2026.02.18 キーサイト、北大の半導体人材育成を支援 測定器寄贈

寄贈式に臨む北海道大学の寳金清博総長(左)、キーサイト・テクノロジーの寺澤紳司社長(同大提供)

 キーサイト・テクノロジーは、北海道大学による半導体技術者の育成を支援するため、実践的な教育に適した基本測定器「Keysight Smart Bench Essentials シリーズ」を寄贈した。道内に先端半導体産業を育てる取り組みを後押しする。

 北海道では、先端半導体産業の本格的な立ち上がりに伴い、人材需要が急速に拡大。北海道半導体人材育成等推進協議会の資料によると、2030年度の関連企業の採用希望者数は23年度比で約3倍に拡大すると見込まれている。
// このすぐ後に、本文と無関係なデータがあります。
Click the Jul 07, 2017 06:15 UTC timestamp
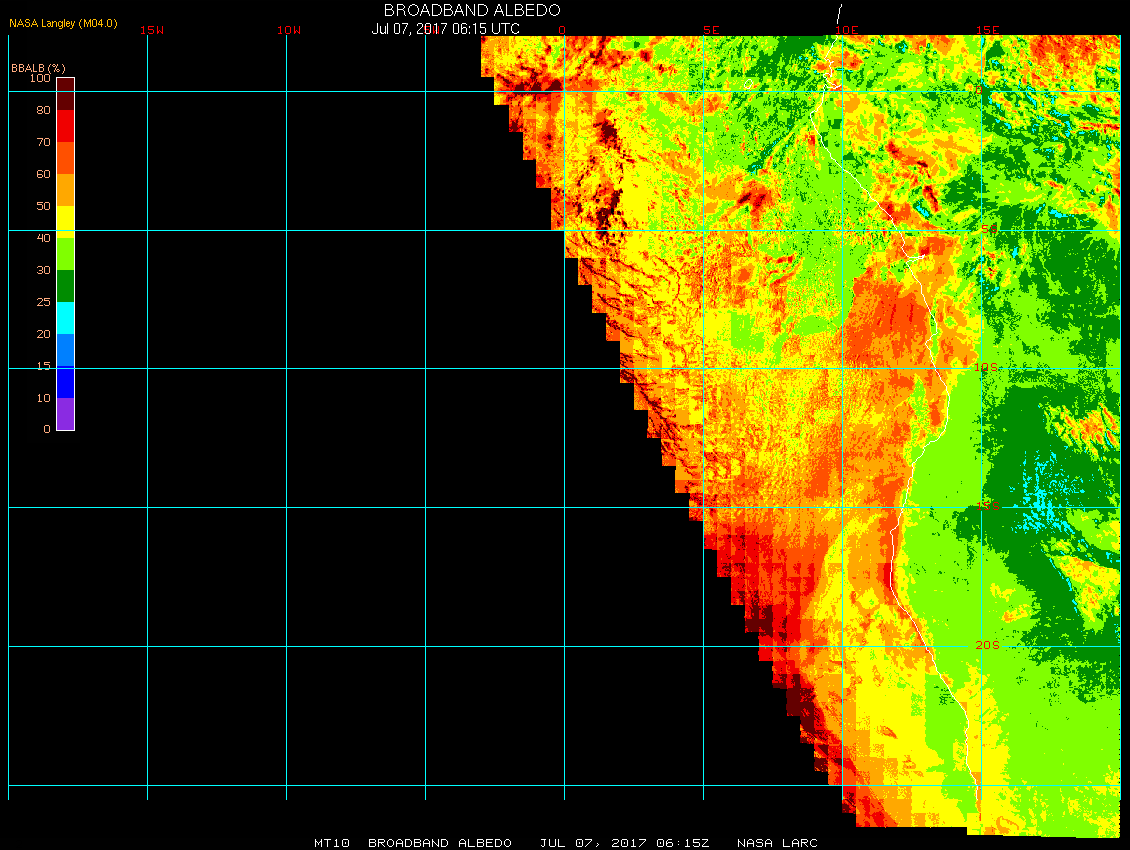 [445, 29]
 こうした状況を踏まえて北大は、25年に教育研究のヘッドクオーターを担う「半導体フロンティア教育研究機構/IFERS(アイファース)」を設置し、半導体人材の育成と研究開発を全学的に推進している。シミュレーターを用いたデバイス・プロセスの設計から製造や評価に至る一連の工程を実演できる「半導体プロトタイピングラボ」の整備も進めており、キーサイトから寄贈された測定器もラボに導入される予定だ。

 今回寄贈した測定器は、計測の基礎教育に適したコンパクトなシリーズで、リモートアクセスにも対応している。オシロスコープとデジタルマルチメーター、DC電源、ファクション・ジェネレーターという4機種で構成される14セット(計56台)を納入。これらは、学生の日常的な実験や演習にも使用される。